I've been studying AI for 20 years. What really needs to be added to this statement is:

"An alarming number of people don't understand that LLMs work via purely stochastic processes - and so does human thinking. People do NOT arrive at the same conclusion if merely the weather's different. Worse: with human thinking not only do most people not think this is real, a subset of people will actively fight the idea. Of course, depending on the weather"

3 comments

What's even worse, different humans have different weights.

If you train two different LLMs and replace what data they "see" in batch n, that doesn't affect the data they see in batch n+1, or any further batches. In LLMs, you can introduce "noise" into the training process, but that noise doesn't really compound.

Humans learn from experience, not from data, and their experiences at age n shape what experiences they seek (and hence train on) at age n+1. A small amount of "noise" injected into their "training", let's say hearing a group of friends discuss a movie while their identical tween goes to the bathroom, can compound into them watching that movie, which can compound into them forming an identity around that genre, and so on, until they're two completely different people, trained on completely different "data mixtures".

We expect computers to be consistent on the other hand. A calculator will always give you the same answer unless some chip gets struck by a particle. LLMs are on computers and should be fairly consistent too.
Test retest reliability is a thing in psychometrics.

..............................

■ PROBLEM SET:
a. Retype the part of the comment thread on LLMs and human thinking from "Humans learn from" to "fairly consistent too.".
b. In the comment thread on LLMs and human thinking, what does it say could make a calculator give a different answer?
c. In the two paragraphs of the comment thread that compare how LLMs and humans are trained, list each distinct word or short phrase set in quotation marks.

■ EXTRACTED MATERIAL:
..............................

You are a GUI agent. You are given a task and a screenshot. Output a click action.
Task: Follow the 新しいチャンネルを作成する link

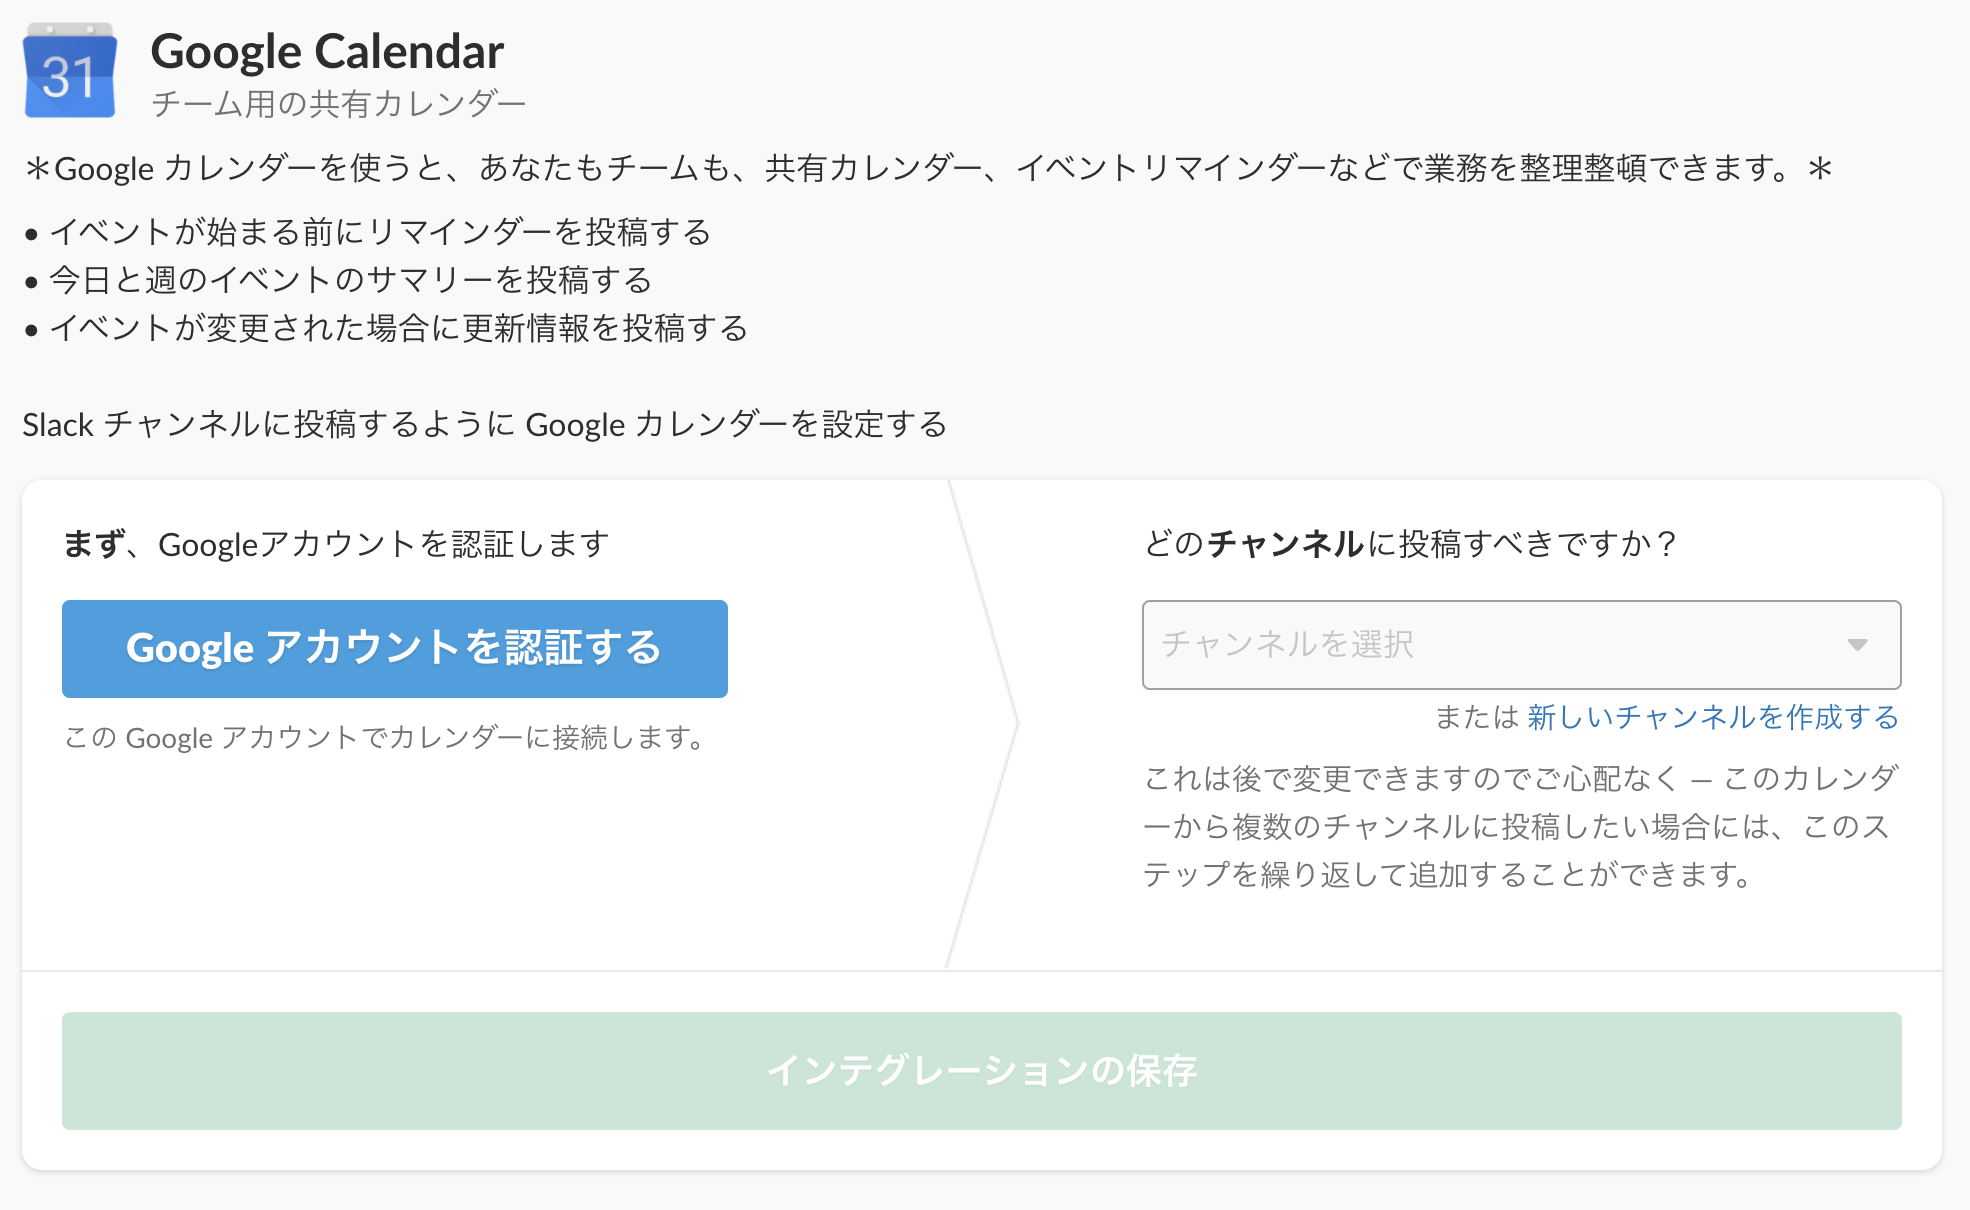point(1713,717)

..............................

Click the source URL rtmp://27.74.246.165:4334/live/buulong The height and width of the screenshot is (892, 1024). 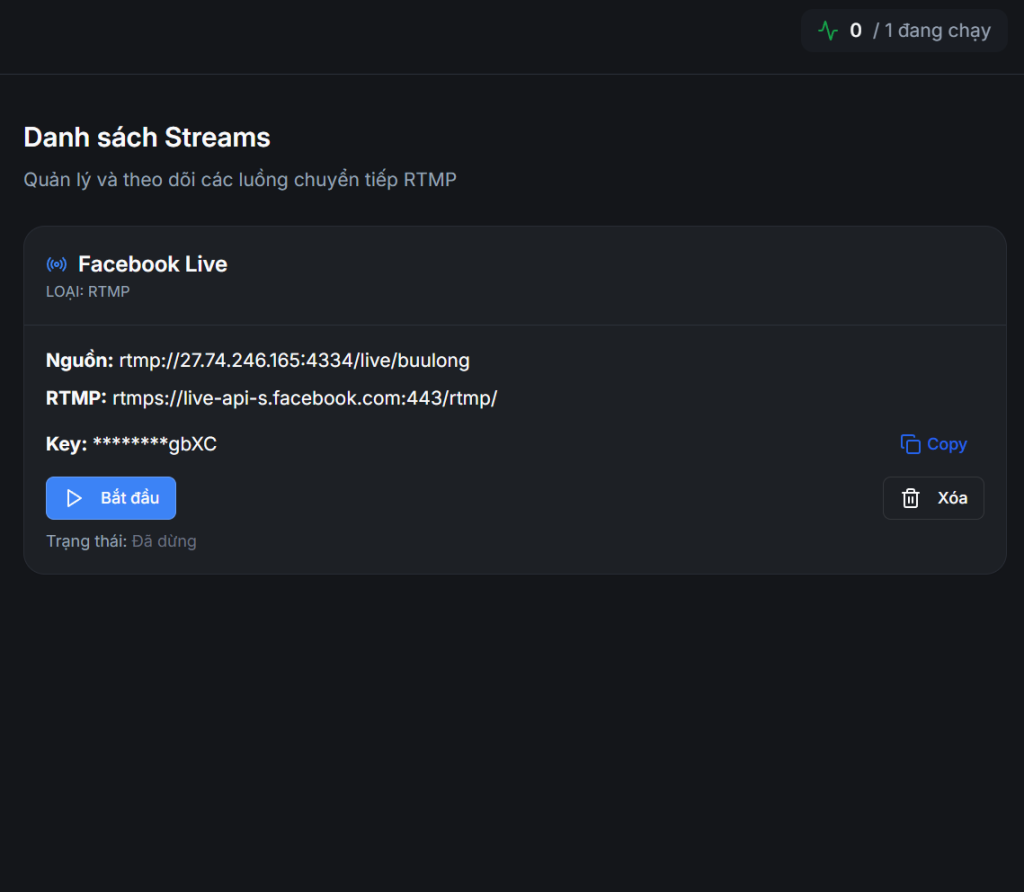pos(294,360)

..............................

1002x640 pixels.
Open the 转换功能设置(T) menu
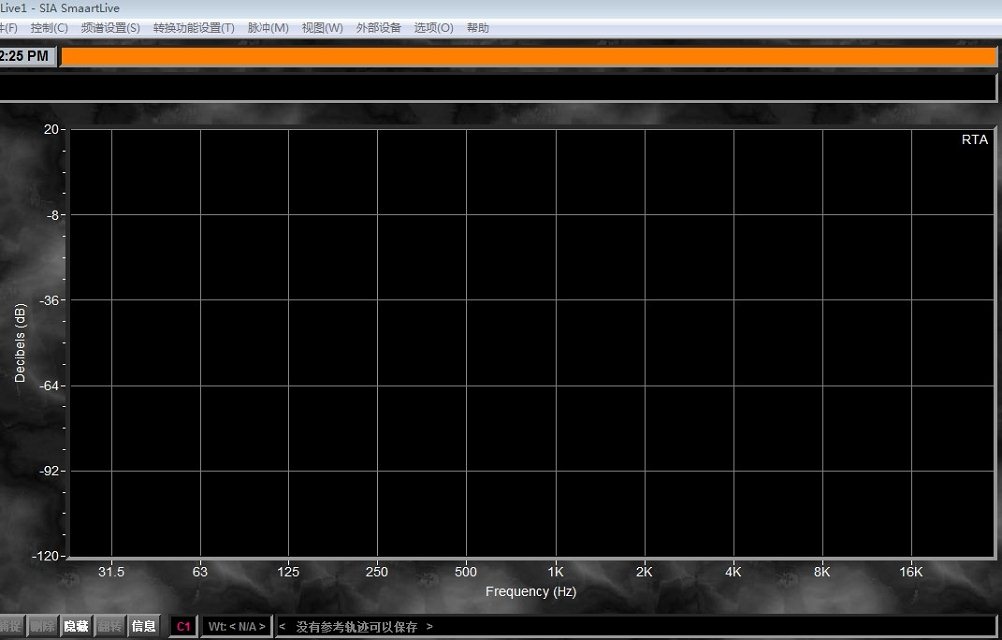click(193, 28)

..............................

■ ANSWERS BY TASK:
a.
Humans learn from experience, not from data, and their experiences at age n shape what experiences they seek (and hence train on) at age n+1. A small amount of "noise" injected into their "training", let's say hearing a group of friends discuss a movie while their identical tween goes to the bathroom, can compound into them watching that movie, which can compound into them forming an identity around that genre, and so on, until they're two completely different people, trained on completely different "data mixtures".

We expect computers to be consistent on the other hand. A calculator will always give you the same answer unless some chip gets struck by a particle. LLMs are on computers and should be fairly consistent too.

b. Some chip getting struck by a particle.

c. "see", "noise", "training", "data mixtures"